[Required work]
From the passage on Mr. Weiner's equity awards and severance terms, extract the portion starting at "In the event such termination occurs within" and ending at "of his employment.", word for word.

Pursuant to the terms of the employment agreement, Mr. Weiner was granted the following equity awards on August 10, 2021:
• | an option covering 298,864 common shares. The option vested and became exercisable with respect to 50% of the shares subject to the option on August 2, 2024 and the remaining 50% of the shares subject to the option will vest and become exercisable on August 2, 2026, provided Mr. Weiner remains in employment or service with the Company through such date. |
• | an RSU award covering 39,169 common shares. The RSUs vested in two equal successive annual installments upon completion of each year of service on August 2, 2022 and 2023, respectively. |
• | a 2021 PSU award covering a target number of 19,584 common shares that vested on January 10, 2024. |
In the event of Mr. Weiner’s termination for good reason or by the Company without cause, Mr. Weiner will receive severance benefits that consist of a cash payment equal to the sum of (a) 12 months of his then current base salary, payable in installments over 12 months, (b) a lump-sum payment in an amount equal to Mr. Weiner’s pro-rated target bonus for the year of termination based on the period of employment in the year of termination and (c) a lump sum payment equal to the cost of acquiring health benefits for himself, his spouse and his eligible dependents for 18 months following termination.
In addition, in the event such termination occurs prior to or more than 24 months following a change of control of the Company (as defined in our 2017 Omnibus Incentive Compensation Plan), Mr. Weiner’s then outstanding time-based options, time-based RSUs and PSUs will vest, in the case of options and RSUs, on the termination date and, in the case of PSUs, as of the end of the service period for such PSUs, with respect to the number of shares that would have vested had Mr. Weiner continued in service for a period of 12 months following the termination date (the “Additional Shares”). All time-based options may be exercised for any Additional Shares vesting under the time-based option and any previously-vested shares for six months following the termination date (or if earlier, upon the expiration of the term of the time-based option).
In the event such termination occurs within 24 months following a change of control, Mr. Weiner’s outstanding time-based options, time-based RSUs and PSUs will vest in full on the termination date (with respect to the number of shares then subject to the awards). All time-based options (including with respect to any previously-vested shares) will remain exercisable for a period of 6 months following the termination date (or if earlier, upon the expiration of the term of the time-based option).
Mr. Weiner’s payments upon termination of employment described above are subject to his execution of a release of all claims against us and our affiliates. In addition, Mr. Weiner will be subject to certain non-competition and non-solicitation covenants for one year after the termination of his employment.

[Source data]
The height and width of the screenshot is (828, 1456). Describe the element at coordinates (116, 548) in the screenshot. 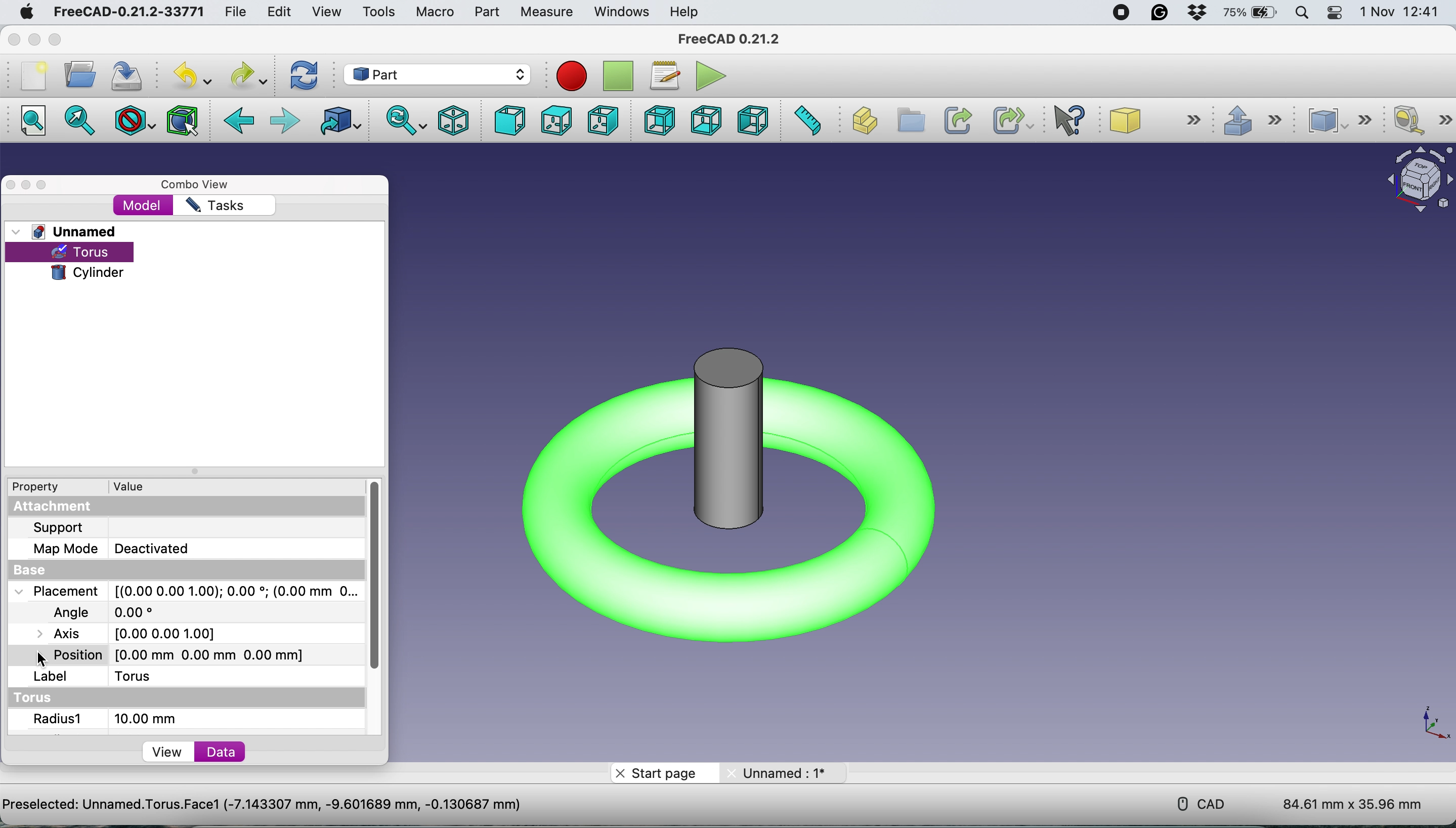

I see `map mode` at that location.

[Solution below]
In the event such termination occurs within 24 months following a change of control, Mr. Weiner’s outstanding time-based options, time-based RSUs and PSUs will vest in full on the termination date (with respect to the number of shares then subject to the awards). All time-based options (including with respect to any previously-vested shares) will remain exercisable for a period of 6 months following the termination date (or if earlier, upon the expiration of the term of the time-based option).
Mr. Weiner’s payments upon termination of employment described above are subject to his execution of a release of all claims against us and our affiliates. In addition, Mr. Weiner will be subject to certain non-competition and non-solicitation covenants for one year after the termination of his employment.